Qasim Mehmood, the man running Karakoram, was hard to get a quiet time with. Even with workers under him, he kept springing in and out of the kitchen like a burnt-out desi mom at every dinner party. He finally sat down after the iftar buffet rush and offered me a cup of chai. The caffeine-addict in me couldn’t resist. 

Karakoram Restaurant on Victoria Drive in Vancouver. Photo: Bismah Mughal

“I have been in the restaurant industry for the past 15 years. First in Pakistan, and then in the U.K. When I moved to Vancouver some 10 years ago, there were no Pakistani restaurants here. This was a huge gap that I knew I had to fill,” he said.

“I started with Dewan-e-Khass in 2017 and then we parted ways,” he said.

My maybe-scandal-loving neurons were in overdrive. 

‘Give us the gossip!’, I almost demanded. But fortunately, the sensible part of my brain grabbed the reins, keeping my inner drama queen in check.

 “Part of Karakoram’s popularity is that I have always focused on keeping the flavours as authentic as possible. If people want toned-down versions of desi food, they can find it in any street corner here in Vancouver. But I make sure our taste remains true to the roots,” he said.

“We source all our ingredients from Pakistan, except for the fresh produce. All the spices are made from scratch here with ingredients that I get from home.”

Unlike at Dewan-e-Khass, I saw a number of people from outside of the Pakistani community dining here at Karakoram. I asked him if he tweaks his dishes a bit to fit the taste buds of non-desi customers and attract a wider and more diverse clientele.

Ramadan buffet at Karakoram Restaurant. Photo: Bismah Mughal

“We do ask about their spice tolerance level and adjust accordingly, but that is about it. My focus is on staying authentic in our taste and not changing it completely, otherwise my ancestors would be rolling in their graves, saying “Ya Khuda! [Oh God!] What have you done to our food!”

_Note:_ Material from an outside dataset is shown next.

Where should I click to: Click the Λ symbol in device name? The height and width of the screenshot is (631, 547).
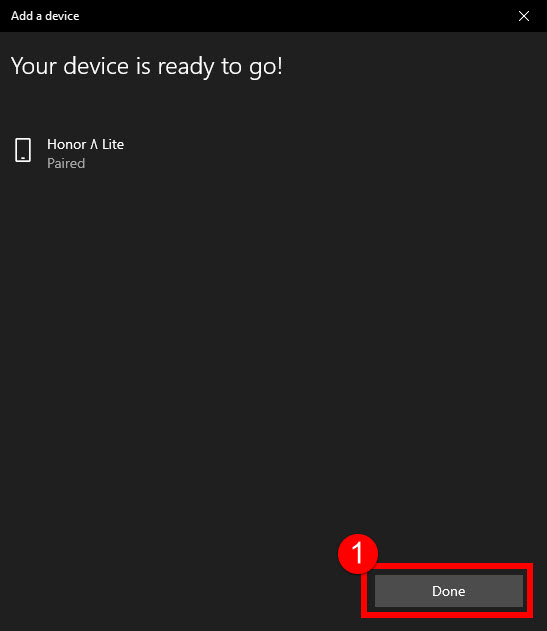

As the scents of cumin and cardamom mingled with the Pacific breeze, I walked out that night with my stomach and heart both full. Or was that heartburn from the super creamy white karahi I devoured? No — can’t be. That warmth was surely the glow of sentiments. 

Vancouver’s immigrant-owned Pakistani eateries have become a cherished staple, beloved for their rich, aromatic dishes.

Yet these culinary havens find themselves at a crossroads, striving to preserve the essence of their country’s flavours in a scene largely tailored to Western tastes.

It’s a careful juggling act — on one side, there’s the pull of tradition, tugging at the heartstrings of a diaspora hungry for the tastes of home; on the other, the push to innovate and entice a broader audience whose palates may lean towards the familiar. These kitchens are on a mission to maintain authenticity while charming new patrons into embarking on a flavourful journey of discovery.

Pakoras, curry, lassi and fruits for iftar served at Dewan-e-Khass. Photo: Bismah Mughal

 Yet it is in this dance between tradition and adaptation that these eateries carve out their niche, becoming not just restaurants but social hubs. 

Here over steaming plates of spicy biryani and cups of piping hot chai, connections are made and communities are strengthened. These spaces act as cultural crossroads, where the hum of Urdu mingles with English, where stories from the streets of Lahore are traded as readily as recipes. And where, for a few precious moments, Vancouver feels only a heartbeat away from home.

And while neither restaurants hit the high notes of my mother’s chicken biryani, there is a reason why every Pakistani you will meet, including myself, can’t stay away from them.